■ PROBLEM DESCRIPTION
Identify and pull out each line of the entries in which "type" occurs.

(Collected data entries)
********

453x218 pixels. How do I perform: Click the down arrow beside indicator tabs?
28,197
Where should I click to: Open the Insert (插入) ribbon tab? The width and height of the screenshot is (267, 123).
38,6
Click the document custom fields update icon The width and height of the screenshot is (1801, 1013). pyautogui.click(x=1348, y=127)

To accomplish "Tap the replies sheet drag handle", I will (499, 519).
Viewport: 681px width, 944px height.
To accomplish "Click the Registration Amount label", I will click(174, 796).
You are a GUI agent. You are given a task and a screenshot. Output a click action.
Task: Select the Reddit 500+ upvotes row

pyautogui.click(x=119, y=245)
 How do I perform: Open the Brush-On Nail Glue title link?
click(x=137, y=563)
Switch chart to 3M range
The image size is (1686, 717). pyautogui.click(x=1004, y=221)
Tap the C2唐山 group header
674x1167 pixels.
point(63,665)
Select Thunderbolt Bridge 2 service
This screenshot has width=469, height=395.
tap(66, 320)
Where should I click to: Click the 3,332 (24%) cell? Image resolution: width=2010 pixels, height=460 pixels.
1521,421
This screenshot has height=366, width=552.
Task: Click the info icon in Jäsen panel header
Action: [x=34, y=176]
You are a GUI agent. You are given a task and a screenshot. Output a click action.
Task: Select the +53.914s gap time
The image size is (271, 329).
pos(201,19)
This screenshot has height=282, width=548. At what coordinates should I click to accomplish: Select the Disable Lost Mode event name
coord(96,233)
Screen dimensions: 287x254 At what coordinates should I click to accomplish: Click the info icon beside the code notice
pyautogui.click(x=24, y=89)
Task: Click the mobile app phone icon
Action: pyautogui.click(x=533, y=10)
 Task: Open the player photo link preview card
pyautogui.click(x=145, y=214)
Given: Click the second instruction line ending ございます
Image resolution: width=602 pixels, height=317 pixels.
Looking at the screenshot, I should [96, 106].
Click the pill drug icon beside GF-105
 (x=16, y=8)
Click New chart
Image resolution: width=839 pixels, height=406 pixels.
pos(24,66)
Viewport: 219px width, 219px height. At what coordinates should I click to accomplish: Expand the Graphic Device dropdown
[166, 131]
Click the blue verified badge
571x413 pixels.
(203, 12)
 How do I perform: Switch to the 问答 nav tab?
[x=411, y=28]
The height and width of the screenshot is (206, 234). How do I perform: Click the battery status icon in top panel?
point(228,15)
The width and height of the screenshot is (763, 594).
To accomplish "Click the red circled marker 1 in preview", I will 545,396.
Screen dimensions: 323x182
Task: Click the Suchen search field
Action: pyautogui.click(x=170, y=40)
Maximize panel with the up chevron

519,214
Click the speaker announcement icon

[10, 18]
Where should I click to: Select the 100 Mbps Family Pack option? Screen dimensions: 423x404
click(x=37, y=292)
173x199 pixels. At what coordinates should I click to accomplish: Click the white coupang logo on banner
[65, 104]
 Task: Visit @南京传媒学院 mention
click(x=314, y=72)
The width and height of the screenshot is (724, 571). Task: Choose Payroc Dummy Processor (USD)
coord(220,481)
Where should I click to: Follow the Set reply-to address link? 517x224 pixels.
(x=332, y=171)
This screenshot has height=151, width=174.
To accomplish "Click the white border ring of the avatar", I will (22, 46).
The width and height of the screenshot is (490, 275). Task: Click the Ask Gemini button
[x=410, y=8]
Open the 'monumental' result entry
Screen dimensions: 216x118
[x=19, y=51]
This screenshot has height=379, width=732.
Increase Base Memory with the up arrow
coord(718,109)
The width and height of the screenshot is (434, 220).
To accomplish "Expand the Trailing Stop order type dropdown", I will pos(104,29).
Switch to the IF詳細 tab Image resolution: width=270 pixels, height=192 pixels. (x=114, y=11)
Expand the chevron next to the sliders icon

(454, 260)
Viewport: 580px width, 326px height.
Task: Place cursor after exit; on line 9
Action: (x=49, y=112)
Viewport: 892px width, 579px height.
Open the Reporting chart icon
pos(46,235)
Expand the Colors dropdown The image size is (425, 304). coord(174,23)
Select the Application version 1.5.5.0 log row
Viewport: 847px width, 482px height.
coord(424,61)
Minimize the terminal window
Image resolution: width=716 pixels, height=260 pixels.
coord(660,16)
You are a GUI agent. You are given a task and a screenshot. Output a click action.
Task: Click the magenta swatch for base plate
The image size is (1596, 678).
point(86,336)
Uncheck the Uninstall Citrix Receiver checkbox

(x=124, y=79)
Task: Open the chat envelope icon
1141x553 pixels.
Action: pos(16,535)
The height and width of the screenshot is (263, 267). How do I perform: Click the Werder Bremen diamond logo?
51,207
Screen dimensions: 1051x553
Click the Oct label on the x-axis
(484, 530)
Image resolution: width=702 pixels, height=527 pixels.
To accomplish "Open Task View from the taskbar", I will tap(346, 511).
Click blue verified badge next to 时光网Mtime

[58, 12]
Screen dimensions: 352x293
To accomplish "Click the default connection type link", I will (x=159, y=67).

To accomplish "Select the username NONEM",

********

■ TASK ANSWER
To accomplish "Expand the Trailing Stop order type dropdown", I will pos(104,29).
To accomplish "Click the default connection type link", I will (x=159, y=67).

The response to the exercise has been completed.